_EXERCISE INSTRUCTIONS_. Say how many of the lines below contain the word "Financing"; nothing else belongs in the answer.

_SOURCE DATA_.
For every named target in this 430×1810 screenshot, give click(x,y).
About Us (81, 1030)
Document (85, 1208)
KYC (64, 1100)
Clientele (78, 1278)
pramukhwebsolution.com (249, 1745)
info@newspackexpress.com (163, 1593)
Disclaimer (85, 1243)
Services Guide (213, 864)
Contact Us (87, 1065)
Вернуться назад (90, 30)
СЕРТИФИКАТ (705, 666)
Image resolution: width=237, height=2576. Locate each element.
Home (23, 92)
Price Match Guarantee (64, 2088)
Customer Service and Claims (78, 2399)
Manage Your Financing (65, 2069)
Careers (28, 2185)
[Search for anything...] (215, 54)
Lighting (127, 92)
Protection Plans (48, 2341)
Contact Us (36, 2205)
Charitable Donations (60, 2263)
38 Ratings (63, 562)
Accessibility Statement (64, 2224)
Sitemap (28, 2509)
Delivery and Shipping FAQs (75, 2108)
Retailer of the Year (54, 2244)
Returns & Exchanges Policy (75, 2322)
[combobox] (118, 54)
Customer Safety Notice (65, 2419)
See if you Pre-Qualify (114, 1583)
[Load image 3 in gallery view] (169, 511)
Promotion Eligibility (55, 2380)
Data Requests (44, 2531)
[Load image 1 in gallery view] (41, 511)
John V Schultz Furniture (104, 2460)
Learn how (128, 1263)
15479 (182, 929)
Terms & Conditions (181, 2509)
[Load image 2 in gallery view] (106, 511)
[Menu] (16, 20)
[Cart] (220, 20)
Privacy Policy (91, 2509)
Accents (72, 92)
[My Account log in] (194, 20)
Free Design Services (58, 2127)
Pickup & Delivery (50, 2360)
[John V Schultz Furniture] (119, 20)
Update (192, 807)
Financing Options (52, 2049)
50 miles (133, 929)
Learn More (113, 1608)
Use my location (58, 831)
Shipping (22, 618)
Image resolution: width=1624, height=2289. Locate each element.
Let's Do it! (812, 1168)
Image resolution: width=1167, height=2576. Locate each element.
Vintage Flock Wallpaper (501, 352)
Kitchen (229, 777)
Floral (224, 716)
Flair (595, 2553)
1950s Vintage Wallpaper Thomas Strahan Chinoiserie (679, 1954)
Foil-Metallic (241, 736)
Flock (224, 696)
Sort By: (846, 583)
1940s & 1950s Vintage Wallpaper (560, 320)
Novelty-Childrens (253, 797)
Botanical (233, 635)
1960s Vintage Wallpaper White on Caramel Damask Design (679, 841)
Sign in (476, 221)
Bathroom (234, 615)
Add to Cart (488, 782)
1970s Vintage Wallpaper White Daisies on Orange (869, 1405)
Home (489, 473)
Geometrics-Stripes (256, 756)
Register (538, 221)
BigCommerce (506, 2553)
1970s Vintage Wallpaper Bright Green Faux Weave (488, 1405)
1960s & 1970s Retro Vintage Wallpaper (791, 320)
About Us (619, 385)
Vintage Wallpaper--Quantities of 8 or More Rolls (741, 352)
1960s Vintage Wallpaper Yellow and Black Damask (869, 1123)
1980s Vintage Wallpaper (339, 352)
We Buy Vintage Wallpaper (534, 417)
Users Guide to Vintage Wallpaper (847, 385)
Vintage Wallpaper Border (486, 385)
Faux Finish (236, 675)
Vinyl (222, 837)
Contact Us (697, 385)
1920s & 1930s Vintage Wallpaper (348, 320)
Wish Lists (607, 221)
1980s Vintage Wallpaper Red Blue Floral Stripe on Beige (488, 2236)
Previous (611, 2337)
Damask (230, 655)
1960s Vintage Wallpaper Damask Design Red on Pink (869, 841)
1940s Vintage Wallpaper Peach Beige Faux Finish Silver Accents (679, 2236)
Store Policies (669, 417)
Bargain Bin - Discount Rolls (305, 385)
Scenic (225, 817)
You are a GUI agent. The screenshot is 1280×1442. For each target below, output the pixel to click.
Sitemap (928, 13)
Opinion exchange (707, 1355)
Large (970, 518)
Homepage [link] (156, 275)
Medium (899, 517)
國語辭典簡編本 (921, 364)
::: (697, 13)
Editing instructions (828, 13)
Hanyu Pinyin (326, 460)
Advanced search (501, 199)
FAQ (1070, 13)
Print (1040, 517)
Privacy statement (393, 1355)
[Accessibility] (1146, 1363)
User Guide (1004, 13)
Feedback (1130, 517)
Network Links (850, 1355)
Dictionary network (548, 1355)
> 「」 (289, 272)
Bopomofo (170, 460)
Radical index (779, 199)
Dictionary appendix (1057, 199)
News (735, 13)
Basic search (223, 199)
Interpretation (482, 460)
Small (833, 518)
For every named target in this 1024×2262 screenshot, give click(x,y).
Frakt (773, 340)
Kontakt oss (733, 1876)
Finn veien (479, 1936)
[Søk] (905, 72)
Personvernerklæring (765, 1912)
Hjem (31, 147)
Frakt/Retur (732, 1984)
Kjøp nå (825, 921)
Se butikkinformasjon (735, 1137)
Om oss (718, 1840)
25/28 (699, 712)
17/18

_EXERCISE RESPONSE_. 2